Here’s an obvious point: I haven’t got a barking clue whether Richard BENTALL is right or wrong; my GCSEs in maths, chemistry and biology do not take me far enough. But what I do know, is that the claims he’s making in his book could be tested – the data upon on which he makes them are available, the sources clearly referenced. When I read or listen to accounts predicated by psychiatrists of the ‘medical model’ of mental illness, I am usually left with more questions than I started with and I’m often left with the quandary that we take for granted the existence of distinct disease concepts based not upon an understanding of causes but by symptoms that we’ve grouped together and we go from there.

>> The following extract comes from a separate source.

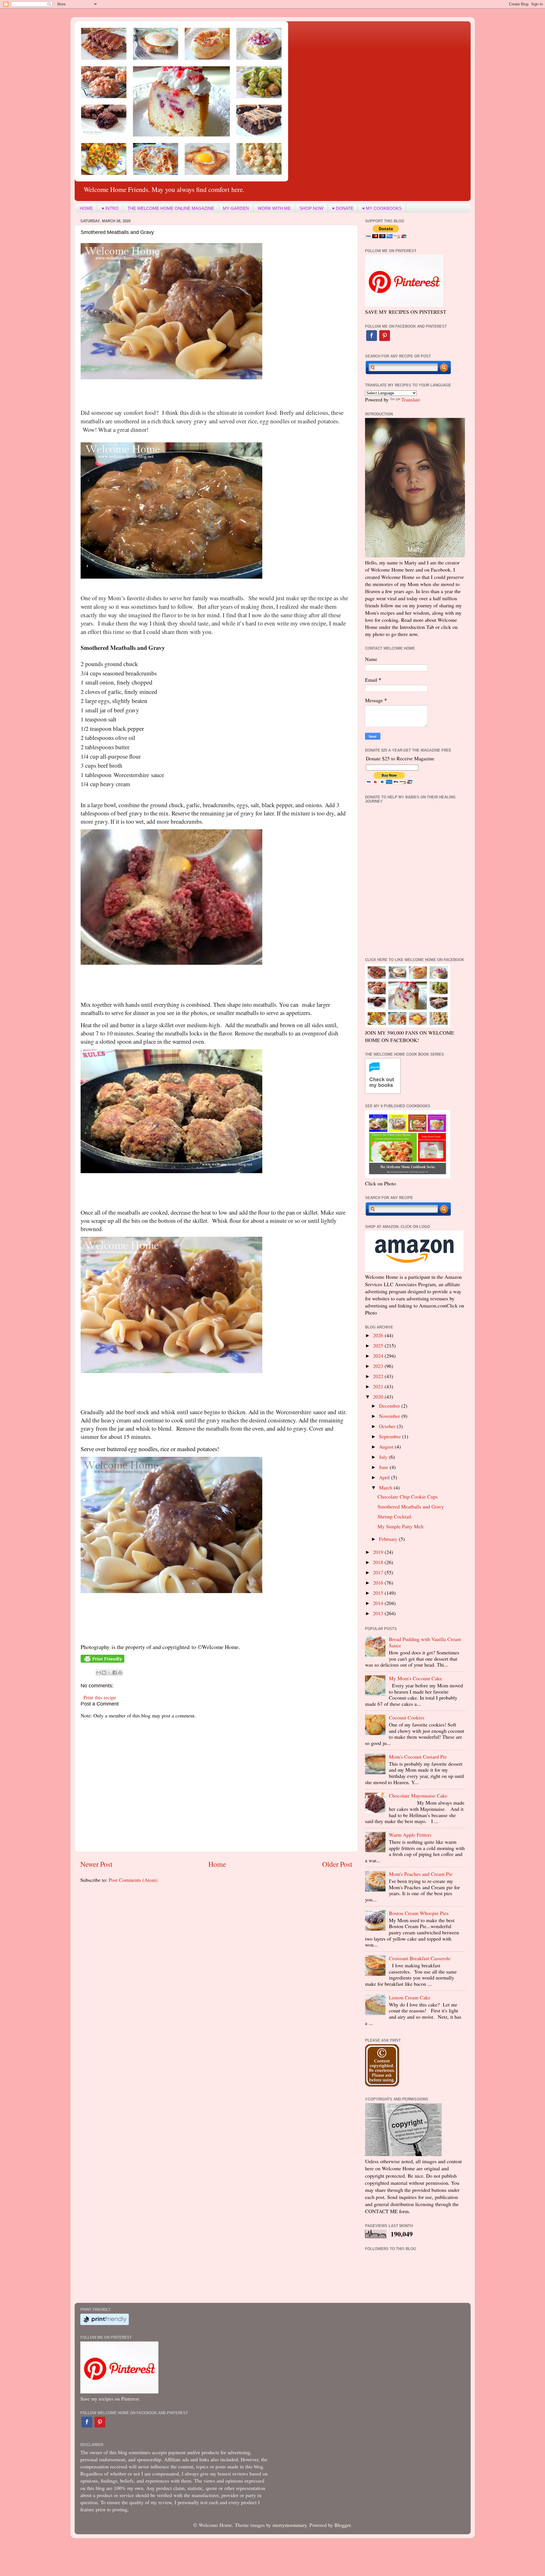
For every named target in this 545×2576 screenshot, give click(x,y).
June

So I would like you to imagine I’m an eight year old and tell me: why is Richard BENTALL wrong? For that matter, why are the other authors and academics who’ve argued against psychiatric taxonomy wrong, like Allan HORWITZ who wrote “Creating Mental Illness“?
I’d love to learn more about this and the reason I’m interested, is that it strikes me as fundamentally linked to how our society responds to mental ill-health where overlaps occur with the criminal justice system – remember what Professor Jill PEAY said in Mental Health and Crime (2010) … professional work at the interface of mental health and criminal justice is amongst the most difficult that either set of professionals will do:
The arguments that BENTALL and several others put forward are challenging for the criminal justice system. We have a political preference and a social inclination to divert from justice offenders experiencing mental ill-health where this is not inconsistent with the protection of the public and based on assumptions about diagnosis, treatment and recovery. So what does it say about efficacy if the science that underpins this assumption is as poorly conceived as BENTALL claims; and what about equity to other offenders who were prosecuted for their actions because no medical model of social / legal deviance has translated them from the criminal justice paradigm to any other metaphysical sphere?
Just thinking out loud … and I’m not trying to focus on Professor BENTALL specifically: but to use him and his writings as a metaphor for the whole non-medical model argument. If someone thinks they’ve got it all wrong, please let me know why because with all the books thrown at me so far, it seems BENTALL’s argument about actually listening to people living with problems in the real world whilst rejecting much, but not everything, about the medical seems more sensible than anything else I’ve read.